When it started rolling up on the south and west coasts where tourism is most prominent, tractors and troupes armed with rakes were sent to the shores to scoop up as many heaps as possible and dump elsewhere.
After a few days, the colour of it darkens as it’s dried by the sun, and acid is released into the atmosphere. With that comes a stench and countless clusters of tiny flies hovering over stinky heaps of seaweed brought on the sand by incoming waves at high tide.
In 2015, sargassum seaweed was a hot topic in Barbados and around The Caribbean. I wondered if many were pausing to consider that there could be a purpose for it or at the very least, a lesson to be learned from its arrival, even if that lesson was to observe our own reaction and sudden collective concern for the state of the sea and how it affected people on land.
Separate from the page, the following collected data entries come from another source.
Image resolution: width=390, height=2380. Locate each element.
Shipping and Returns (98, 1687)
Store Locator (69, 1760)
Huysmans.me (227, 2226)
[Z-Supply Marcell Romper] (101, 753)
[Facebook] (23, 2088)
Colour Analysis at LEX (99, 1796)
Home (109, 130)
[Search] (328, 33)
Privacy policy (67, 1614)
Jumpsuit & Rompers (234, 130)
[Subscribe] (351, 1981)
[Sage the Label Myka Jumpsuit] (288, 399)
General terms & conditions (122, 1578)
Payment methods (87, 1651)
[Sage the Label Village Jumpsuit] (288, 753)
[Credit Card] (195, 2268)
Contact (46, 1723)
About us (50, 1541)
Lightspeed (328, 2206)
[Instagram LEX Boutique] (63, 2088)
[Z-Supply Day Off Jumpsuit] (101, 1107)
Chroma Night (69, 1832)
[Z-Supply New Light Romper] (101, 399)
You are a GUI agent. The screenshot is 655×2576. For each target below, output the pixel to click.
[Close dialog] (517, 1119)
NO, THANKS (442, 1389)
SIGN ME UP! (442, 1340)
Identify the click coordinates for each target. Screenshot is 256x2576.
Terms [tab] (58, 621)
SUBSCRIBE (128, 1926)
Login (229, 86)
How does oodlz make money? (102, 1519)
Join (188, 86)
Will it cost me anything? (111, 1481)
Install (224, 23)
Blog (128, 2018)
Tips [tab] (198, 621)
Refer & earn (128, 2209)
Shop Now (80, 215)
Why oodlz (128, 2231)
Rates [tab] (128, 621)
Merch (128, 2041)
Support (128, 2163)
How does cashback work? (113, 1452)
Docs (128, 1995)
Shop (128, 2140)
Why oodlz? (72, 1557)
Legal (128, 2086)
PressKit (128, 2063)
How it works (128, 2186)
Sargassum seaweed (called “moss” by fishing vets) has returned and is seen along some part of the island, mostly on, but not limited to, the east coast. The birds find the sargassum seaweed intriguing, sometimes swooping and sitting down on the mass, scouting around for fish and other salty appetizers. Unfortunately, turtles that swim in the waters daily and come to shore to lay their eggs seasonally aren’t able to maneuver well in it and a few years ago (on the south east) I saw 3 big dead turtles upside down in a huge patch of the weed on the south east coast.
The fact that Barbados has designed itself to be economically dependent on tourism, with turquoise beaches as the attraction pitch and “calling card”, compelled communication barriers between classes and colours to be broken down, and many become proactive, sending tractors to clear several beaches and dump the seaweed elsewhere. Not exactly (or at all) a long-term solution – more of a quick fix, but – a step.
Discussions on its origin and possible uses flooded the internet, radio talk show programs, community conversations and print/online media.
Innovative gardening enthusiasts and farmers started collecting, drying and utilizing the seaweed as a natural fertilizer to nourish the earth and combat an unwanted and resilient crop consumer – snails!
I’ve been doing some research online on the sargassum seaweed and learned it can also be a bio fuel source. Anyone have more info on this? If so, please share in a way that gets the attention of people in a position to do something about it for the good of the land and nation since scooping it up from one place to dump on another isn’t much of a solution. For years, the seaweed passed by once a year, but as of 2015 it started arriving in droves and two years after its exodus, the shrub-like swimmer returns in short stints.
- 1. As of June 2nd, 2020 (years after this post was published here), a Barbadian chemist duo of OASIS Laboratory, is the first to launch a sargassum-based skin-care business.
- 2. The seaweed is back again; so far I’ve seen it on the south east and south coasts. The new feature photo for this blog post was taken at Long Beach, Christ Church in May 2022.
- Around July 2022, a government minister was telling gardeners not to use this seaweed since it “was tested’ and mercury and more were found in it, but no details about who did the research or the amount of this or that allegedly in it.
Plenty beaches remain turquoise and crystal clear, but the island is so small we can’t ‘bury our heads in the sand’ and pretend we’re not aware of the ocean visitor that still affects and perplexes so many.